(Material shown begins)

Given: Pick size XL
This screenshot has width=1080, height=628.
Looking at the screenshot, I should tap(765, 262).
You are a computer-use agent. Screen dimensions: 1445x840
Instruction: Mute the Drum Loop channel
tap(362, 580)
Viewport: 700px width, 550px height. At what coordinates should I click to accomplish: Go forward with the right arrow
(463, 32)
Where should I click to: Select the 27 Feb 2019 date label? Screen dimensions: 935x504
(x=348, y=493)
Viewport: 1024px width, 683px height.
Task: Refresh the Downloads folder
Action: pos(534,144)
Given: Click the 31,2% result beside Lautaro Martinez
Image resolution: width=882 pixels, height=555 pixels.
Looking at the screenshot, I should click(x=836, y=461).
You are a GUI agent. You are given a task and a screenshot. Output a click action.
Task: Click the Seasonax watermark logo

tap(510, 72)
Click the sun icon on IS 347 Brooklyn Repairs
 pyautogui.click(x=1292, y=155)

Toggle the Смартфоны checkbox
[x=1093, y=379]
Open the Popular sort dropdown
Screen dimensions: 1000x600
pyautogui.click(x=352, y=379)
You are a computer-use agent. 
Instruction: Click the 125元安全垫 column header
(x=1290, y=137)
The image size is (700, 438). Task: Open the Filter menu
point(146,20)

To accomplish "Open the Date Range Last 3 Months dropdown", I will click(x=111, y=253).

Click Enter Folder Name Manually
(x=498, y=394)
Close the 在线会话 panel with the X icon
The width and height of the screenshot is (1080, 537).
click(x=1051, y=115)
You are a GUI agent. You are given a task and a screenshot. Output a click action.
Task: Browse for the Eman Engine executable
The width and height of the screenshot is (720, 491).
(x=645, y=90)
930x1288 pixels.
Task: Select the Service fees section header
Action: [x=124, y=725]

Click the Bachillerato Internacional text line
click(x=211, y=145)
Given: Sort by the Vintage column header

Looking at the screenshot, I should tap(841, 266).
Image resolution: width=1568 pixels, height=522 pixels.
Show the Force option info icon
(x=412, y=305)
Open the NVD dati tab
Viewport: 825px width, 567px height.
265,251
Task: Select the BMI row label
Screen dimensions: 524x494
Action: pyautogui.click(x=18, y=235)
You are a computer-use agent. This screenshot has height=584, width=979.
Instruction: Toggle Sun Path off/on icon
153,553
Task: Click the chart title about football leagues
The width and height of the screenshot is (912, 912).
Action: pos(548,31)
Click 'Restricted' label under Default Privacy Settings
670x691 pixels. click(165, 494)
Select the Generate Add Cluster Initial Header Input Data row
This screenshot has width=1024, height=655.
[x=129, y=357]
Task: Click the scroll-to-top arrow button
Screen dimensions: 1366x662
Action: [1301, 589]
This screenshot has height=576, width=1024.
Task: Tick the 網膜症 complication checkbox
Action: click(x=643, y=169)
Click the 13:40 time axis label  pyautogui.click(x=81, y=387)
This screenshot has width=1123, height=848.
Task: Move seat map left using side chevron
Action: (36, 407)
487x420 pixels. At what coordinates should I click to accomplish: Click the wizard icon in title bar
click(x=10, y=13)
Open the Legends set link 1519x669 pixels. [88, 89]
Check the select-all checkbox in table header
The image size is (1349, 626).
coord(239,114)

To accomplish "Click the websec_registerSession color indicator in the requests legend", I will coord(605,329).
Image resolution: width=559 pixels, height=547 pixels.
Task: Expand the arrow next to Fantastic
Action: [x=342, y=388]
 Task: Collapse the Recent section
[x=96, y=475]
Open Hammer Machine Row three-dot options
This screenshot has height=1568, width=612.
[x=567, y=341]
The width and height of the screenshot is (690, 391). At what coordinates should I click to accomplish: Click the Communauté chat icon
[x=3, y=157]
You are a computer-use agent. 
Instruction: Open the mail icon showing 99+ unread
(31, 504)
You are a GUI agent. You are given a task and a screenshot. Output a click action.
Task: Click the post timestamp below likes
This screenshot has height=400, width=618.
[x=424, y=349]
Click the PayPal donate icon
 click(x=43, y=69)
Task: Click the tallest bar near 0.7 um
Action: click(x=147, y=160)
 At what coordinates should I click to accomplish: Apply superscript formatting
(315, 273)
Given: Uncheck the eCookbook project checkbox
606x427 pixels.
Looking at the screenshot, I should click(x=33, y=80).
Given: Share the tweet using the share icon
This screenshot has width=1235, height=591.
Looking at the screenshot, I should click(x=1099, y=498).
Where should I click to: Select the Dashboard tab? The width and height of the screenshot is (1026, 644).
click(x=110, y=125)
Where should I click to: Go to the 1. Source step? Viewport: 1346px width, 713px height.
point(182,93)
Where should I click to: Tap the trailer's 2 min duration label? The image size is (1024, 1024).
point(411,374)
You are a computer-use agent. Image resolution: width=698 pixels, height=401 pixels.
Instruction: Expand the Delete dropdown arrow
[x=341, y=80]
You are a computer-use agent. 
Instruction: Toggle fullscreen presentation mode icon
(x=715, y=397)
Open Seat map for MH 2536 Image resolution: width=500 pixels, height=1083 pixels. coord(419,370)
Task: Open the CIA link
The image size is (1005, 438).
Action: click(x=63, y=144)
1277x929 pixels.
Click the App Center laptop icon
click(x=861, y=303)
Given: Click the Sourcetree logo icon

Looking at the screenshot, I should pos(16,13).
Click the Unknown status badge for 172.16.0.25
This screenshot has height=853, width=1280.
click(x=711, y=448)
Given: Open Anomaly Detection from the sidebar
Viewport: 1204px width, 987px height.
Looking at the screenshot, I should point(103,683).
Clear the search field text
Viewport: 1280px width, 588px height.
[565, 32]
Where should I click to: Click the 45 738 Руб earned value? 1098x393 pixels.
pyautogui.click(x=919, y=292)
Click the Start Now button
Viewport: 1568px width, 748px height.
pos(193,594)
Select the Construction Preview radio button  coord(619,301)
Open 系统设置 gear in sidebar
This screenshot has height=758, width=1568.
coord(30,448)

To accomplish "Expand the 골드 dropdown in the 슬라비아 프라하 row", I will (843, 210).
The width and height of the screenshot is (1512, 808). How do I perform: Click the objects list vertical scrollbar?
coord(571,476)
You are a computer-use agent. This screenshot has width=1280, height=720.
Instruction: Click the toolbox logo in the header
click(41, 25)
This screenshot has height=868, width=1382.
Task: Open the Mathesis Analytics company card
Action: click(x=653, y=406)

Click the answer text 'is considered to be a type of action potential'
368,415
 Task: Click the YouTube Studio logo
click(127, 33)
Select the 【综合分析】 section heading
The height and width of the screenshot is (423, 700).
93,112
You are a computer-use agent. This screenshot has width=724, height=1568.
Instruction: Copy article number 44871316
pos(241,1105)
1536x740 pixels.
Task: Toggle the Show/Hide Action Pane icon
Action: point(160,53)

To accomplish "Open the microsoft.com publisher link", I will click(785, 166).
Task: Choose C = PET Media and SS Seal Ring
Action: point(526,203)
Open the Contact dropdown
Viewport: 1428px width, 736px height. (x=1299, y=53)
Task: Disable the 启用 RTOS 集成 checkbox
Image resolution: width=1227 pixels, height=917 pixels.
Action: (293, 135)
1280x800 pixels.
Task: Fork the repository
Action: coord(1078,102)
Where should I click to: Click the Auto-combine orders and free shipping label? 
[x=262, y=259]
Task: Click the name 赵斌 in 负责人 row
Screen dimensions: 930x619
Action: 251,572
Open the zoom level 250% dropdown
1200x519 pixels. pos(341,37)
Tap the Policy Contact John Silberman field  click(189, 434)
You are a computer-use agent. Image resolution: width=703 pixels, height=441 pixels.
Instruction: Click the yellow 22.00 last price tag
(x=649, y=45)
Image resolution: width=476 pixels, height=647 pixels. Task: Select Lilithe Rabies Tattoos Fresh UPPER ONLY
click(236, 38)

(Material shown ends)

- To do -
Return each line above exactly.

- Answer for the task -
Given: Pick size XL
This screenshot has width=1080, height=628.
Looking at the screenshot, I should tap(765, 262).
You are a computer-use agent. Screen dimensions: 1445x840
Instruction: Mute the Drum Loop channel
tap(362, 580)
Viewport: 700px width, 550px height. At what coordinates should I click to accomplish: Go forward with the right arrow
(463, 32)
Where should I click to: Select the 27 Feb 2019 date label? Screen dimensions: 935x504
(x=348, y=493)
Viewport: 1024px width, 683px height.
Task: Refresh the Downloads folder
Action: pos(534,144)
Given: Click the 31,2% result beside Lautaro Martinez
Image resolution: width=882 pixels, height=555 pixels.
Looking at the screenshot, I should click(x=836, y=461).
You are a GUI agent. You are given a task and a screenshot. Output a click action.
Task: Click the Seasonax watermark logo

tap(510, 72)
Click the sun icon on IS 347 Brooklyn Repairs
 pyautogui.click(x=1292, y=155)

Toggle the Смартфоны checkbox
[x=1093, y=379]
Open the Popular sort dropdown
Screen dimensions: 1000x600
pyautogui.click(x=352, y=379)
You are a computer-use agent. 
Instruction: Click the 125元安全垫 column header
(x=1290, y=137)
The image size is (700, 438). Task: Open the Filter menu
point(146,20)

To accomplish "Open the Date Range Last 3 Months dropdown", I will click(x=111, y=253).

Click Enter Folder Name Manually
(x=498, y=394)
Close the 在线会话 panel with the X icon
The width and height of the screenshot is (1080, 537).
click(x=1051, y=115)
You are a GUI agent. You are given a task and a screenshot. Output a click action.
Task: Browse for the Eman Engine executable
The width and height of the screenshot is (720, 491).
(x=645, y=90)
930x1288 pixels.
Task: Select the Service fees section header
Action: [x=124, y=725]

Click the Bachillerato Internacional text line
click(x=211, y=145)
Given: Sort by the Vintage column header

Looking at the screenshot, I should tap(841, 266).
Image resolution: width=1568 pixels, height=522 pixels.
Show the Force option info icon
(x=412, y=305)
Open the NVD dati tab
Viewport: 825px width, 567px height.
265,251
Task: Select the BMI row label
Screen dimensions: 524x494
Action: pyautogui.click(x=18, y=235)
You are a computer-use agent. This screenshot has height=584, width=979.
Instruction: Toggle Sun Path off/on icon
153,553
Task: Click the chart title about football leagues
The width and height of the screenshot is (912, 912).
Action: pos(548,31)
Click 'Restricted' label under Default Privacy Settings
670x691 pixels. click(165, 494)
Select the Generate Add Cluster Initial Header Input Data row
This screenshot has width=1024, height=655.
[x=129, y=357]
Task: Click the scroll-to-top arrow button
Screen dimensions: 1366x662
Action: [1301, 589]
This screenshot has height=576, width=1024.
Task: Tick the 網膜症 complication checkbox
Action: click(x=643, y=169)
Click the 13:40 time axis label  pyautogui.click(x=81, y=387)
This screenshot has width=1123, height=848.
Task: Move seat map left using side chevron
Action: (36, 407)
487x420 pixels. At what coordinates should I click to accomplish: Click the wizard icon in title bar
click(x=10, y=13)
Open the Legends set link 1519x669 pixels. [88, 89]
Check the select-all checkbox in table header
The image size is (1349, 626).
coord(239,114)

To accomplish "Click the websec_registerSession color indicator in the requests legend", I will coord(605,329).
Image resolution: width=559 pixels, height=547 pixels.
Task: Expand the arrow next to Fantastic
Action: [x=342, y=388]
 Task: Collapse the Recent section
[x=96, y=475]
Open Hammer Machine Row three-dot options
This screenshot has height=1568, width=612.
[x=567, y=341]
The width and height of the screenshot is (690, 391). At what coordinates should I click to accomplish: Click the Communauté chat icon
[x=3, y=157]
You are a computer-use agent. 
Instruction: Open the mail icon showing 99+ unread
(31, 504)
You are a GUI agent. You are given a task and a screenshot. Output a click action.
Task: Click the post timestamp below likes
This screenshot has height=400, width=618.
[x=424, y=349]
Click the PayPal donate icon
 click(x=43, y=69)
Task: Click the tallest bar near 0.7 um
Action: click(x=147, y=160)
 At what coordinates should I click to accomplish: Apply superscript formatting
(315, 273)
Given: Uncheck the eCookbook project checkbox
606x427 pixels.
Looking at the screenshot, I should click(x=33, y=80).
Given: Share the tweet using the share icon
This screenshot has width=1235, height=591.
Looking at the screenshot, I should click(x=1099, y=498).
Where should I click to: Select the Dashboard tab? The width and height of the screenshot is (1026, 644).
click(x=110, y=125)
Where should I click to: Go to the 1. Source step? Viewport: 1346px width, 713px height.
point(182,93)
Where should I click to: Tap the trailer's 2 min duration label? The image size is (1024, 1024).
point(411,374)
You are a computer-use agent. Image resolution: width=698 pixels, height=401 pixels.
Instruction: Expand the Delete dropdown arrow
[x=341, y=80]
You are a computer-use agent. 
Instruction: Toggle fullscreen presentation mode icon
(x=715, y=397)
Open Seat map for MH 2536 Image resolution: width=500 pixels, height=1083 pixels. coord(419,370)
Task: Open the CIA link
The image size is (1005, 438).
Action: click(x=63, y=144)
1277x929 pixels.
Click the App Center laptop icon
click(x=861, y=303)
Given: Click the Sourcetree logo icon

Looking at the screenshot, I should pos(16,13).
Click the Unknown status badge for 172.16.0.25
This screenshot has height=853, width=1280.
click(x=711, y=448)
Given: Open Anomaly Detection from the sidebar
Viewport: 1204px width, 987px height.
Looking at the screenshot, I should point(103,683).
Clear the search field text
Viewport: 1280px width, 588px height.
[565, 32]
Where should I click to: Click the 45 738 Руб earned value? 1098x393 pixels.
pyautogui.click(x=919, y=292)
Click the Start Now button
Viewport: 1568px width, 748px height.
pos(193,594)
Select the Construction Preview radio button  coord(619,301)
Open 系统设置 gear in sidebar
This screenshot has height=758, width=1568.
coord(30,448)

To accomplish "Expand the 골드 dropdown in the 슬라비아 프라하 row", I will (843, 210).
The width and height of the screenshot is (1512, 808). How do I perform: Click the objects list vertical scrollbar?
coord(571,476)
You are a computer-use agent. This screenshot has width=1280, height=720.
Instruction: Click the toolbox logo in the header
click(41, 25)
This screenshot has height=868, width=1382.
Task: Open the Mathesis Analytics company card
Action: click(x=653, y=406)

Click the answer text 'is considered to be a type of action potential'
368,415
 Task: Click the YouTube Studio logo
click(127, 33)
Select the 【综合分析】 section heading
The height and width of the screenshot is (423, 700).
93,112
You are a computer-use agent. This screenshot has width=724, height=1568.
Instruction: Copy article number 44871316
pos(241,1105)
1536x740 pixels.
Task: Toggle the Show/Hide Action Pane icon
Action: point(160,53)

To accomplish "Open the microsoft.com publisher link", I will click(785, 166).
Task: Choose C = PET Media and SS Seal Ring
Action: point(526,203)
Open the Contact dropdown
Viewport: 1428px width, 736px height. (x=1299, y=53)
Task: Disable the 启用 RTOS 集成 checkbox
Image resolution: width=1227 pixels, height=917 pixels.
Action: (293, 135)
1280x800 pixels.
Task: Fork the repository
Action: coord(1078,102)
Where should I click to: Click the Auto-combine orders and free shipping label? 
[x=262, y=259]
Task: Click the name 赵斌 in 负责人 row
Screen dimensions: 930x619
Action: 251,572
Open the zoom level 250% dropdown
1200x519 pixels. pos(341,37)
Tap the Policy Contact John Silberman field  click(189, 434)
You are a computer-use agent. Image resolution: width=703 pixels, height=441 pixels.
Instruction: Click the yellow 22.00 last price tag
(x=649, y=45)
Image resolution: width=476 pixels, height=647 pixels. Task: Select Lilithe Rabies Tattoos Fresh UPPER ONLY
click(236, 38)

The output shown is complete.